Almost everyone has dreamt of “being their own boss”. Why not? It means that you are in complete control of your workday, your pace, and how far your career might take you. Of course, it also means that you are going to have to take care of most of the “details” that are often managed by a few additional staff members. This applies to people in the creative industries just as much as it does to “everyday” businesses too. For the purpose of this discussion we will consider the many factors involved in freelance photography, including the administrative, sales, organizational, and marketing work that is a huge part of the creative work of the professional photographer.
Be a Professional First
Here we have just used a very significant word – professional. Yes, you want to enter the field because you are passionate about your photography, but you must understand that you need to keep a roof over your head and food on your table. This means that you must deliver the product you guaranteed at a quality that exceeds expectations, and always according to schedule. You must never adjust pricing, unless your client changes the terms, and you must always strive to give them what they need rather than what you want.
This last point is a particularly difficult one for many start-up freelance photographers. Understand that it is entirely acceptable to have your own vision or style, but a huge majority of the work you will do as a freelance agent will be for individual clients, and these clients are always going to have visions of their own. Work to give them what they need, at an extremely competitive price and at the quality you demand of yourself, and you are sure to succeed.
Defining the World of the Freelance
Before going any farther, however, we may want to take a moment to understand exactly what it means to be a freelance photographer. First of all, you are going to be considered “self-employed” and this means you must establish yourself as a legally operating business entity. Often this is done under the official heading of “sole proprietorship”. You will need to research the business and tax codes in your specific state or region to understand exactly how you need to get formally organized (usually this means getting a Tax ID and registering with your Secretary of the State or local business office). Don’t skip these steps because they will allow you to enjoy tax deductions and will keep you in line with official government agencies and local business organizations too.
This means that you will have to plan ahead, participate in the business around the clock, and remain extremely organized if you want to work for yourself in the field of photography. Fundamentally, you must realize that as a freelance agent you will have to “wear many hats” and this means you are going to be a business professional just as often as a creative artist – if not more so. Some freelance photographers admit that only 25% to 30% of their workday goes to the actual photography and that the rest is bookkeeping, promotion, management and sales.
Selling Your Work
How do you sell freelance work? The modern world of the Internet makes it possible for you to live in almost any location and still sell your work all around the world. Consider that you can sell:
Via your own website – this will allow you to post galleries of work that can be sold as downloadable files or even as high-quality prints. You could use self-publishing sites to make your own books and calendars too (many savvy photographers travel around their local area and make annual calendars of regional photographs by this approach).
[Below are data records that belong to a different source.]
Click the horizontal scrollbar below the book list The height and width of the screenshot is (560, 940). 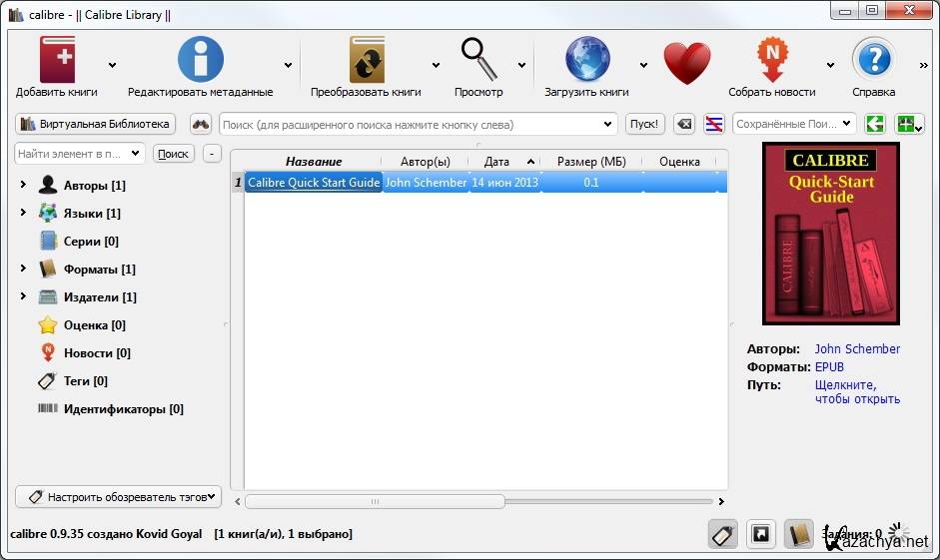pos(479,502)
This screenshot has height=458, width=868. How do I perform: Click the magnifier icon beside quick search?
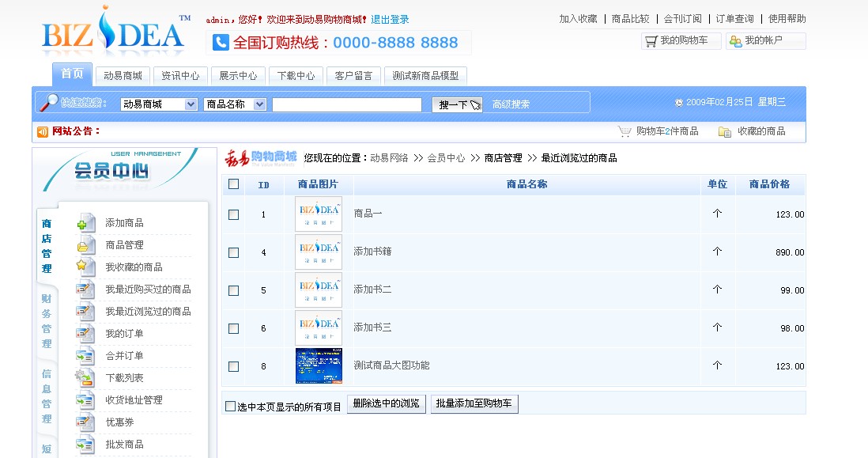click(49, 103)
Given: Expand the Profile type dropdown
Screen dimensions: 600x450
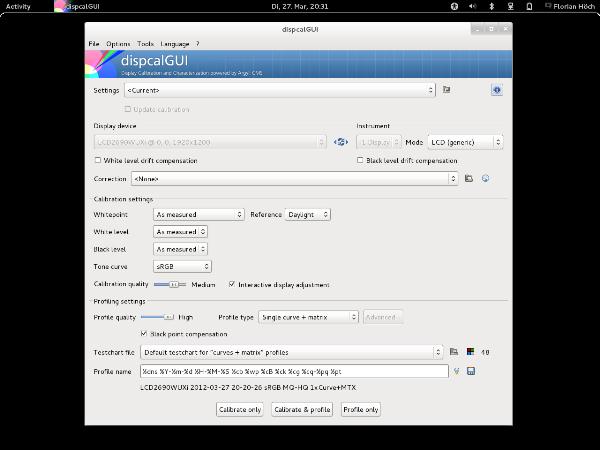Looking at the screenshot, I should (x=307, y=317).
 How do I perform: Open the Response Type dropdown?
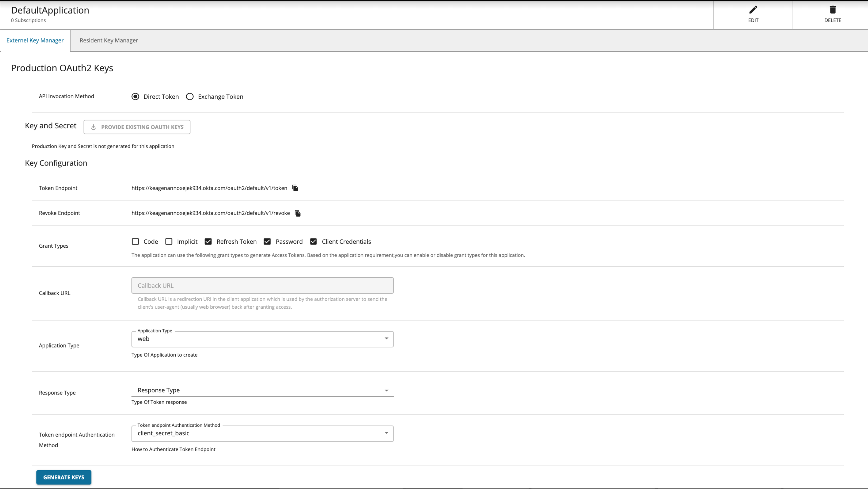(386, 390)
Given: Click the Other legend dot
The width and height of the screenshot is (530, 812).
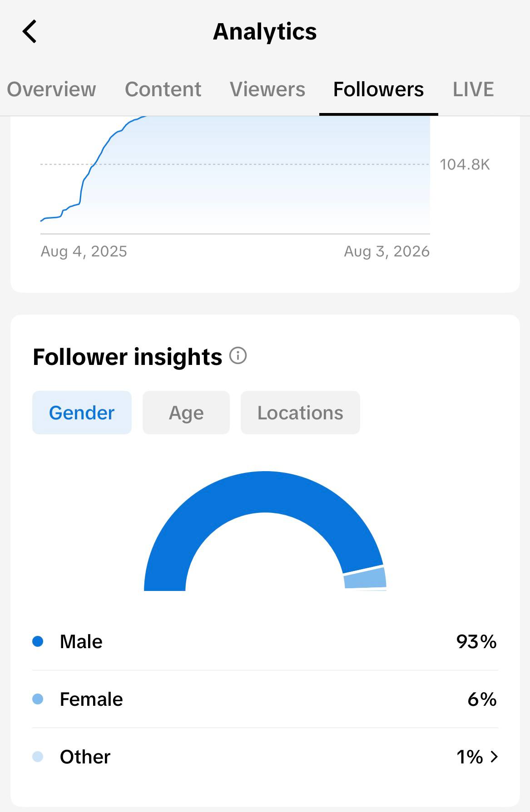Looking at the screenshot, I should coord(38,757).
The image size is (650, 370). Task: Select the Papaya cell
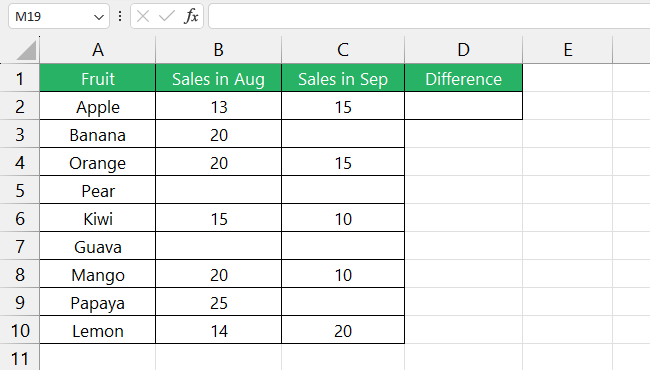coord(98,302)
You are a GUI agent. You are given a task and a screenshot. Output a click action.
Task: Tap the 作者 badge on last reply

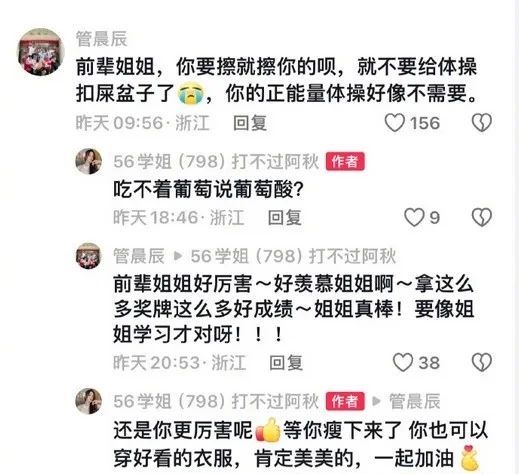click(x=345, y=401)
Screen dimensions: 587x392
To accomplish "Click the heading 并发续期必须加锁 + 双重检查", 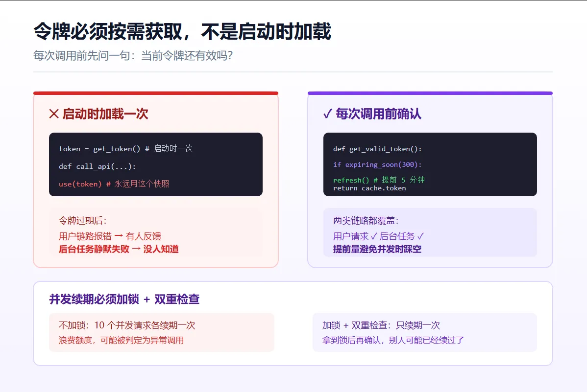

A website is also a great way to promote your specialization as well. Whether you are a wedding photographer, photojournalist, travel specialist, or someone who prefers portraiture you should continually update galleries of your work to show potential clients what you have to offer them;
Through stock websites – many freelance photographers eventually establish a very steady and consistent stream of income through these sites which allow all kinds of people to purchase and download copyright-free photographs. Consider that many advertising agencies, publishing firms, graphic designers, and even large corporations use stock imagery on a daily basis. This means it is a fantastic way to get your proverbial foot in the door and to develop an ongoing audience; and
Through networking – don’t think that you are crossing some line when you promote your work through such things as a Twitter or Facebook account, because this is currently one of the most financially viable ways to market any type of business.
Lastly, there are many successful professionals in all kinds of industries who speak about the value of realistic expectations. This applies quite strongly to freelance photography because you can only meet your goals by approaching them with a realistic attitude. It will take time to develop the tools you need to get more and more clients, but if you really want to reach this goal you need only set your mind to it.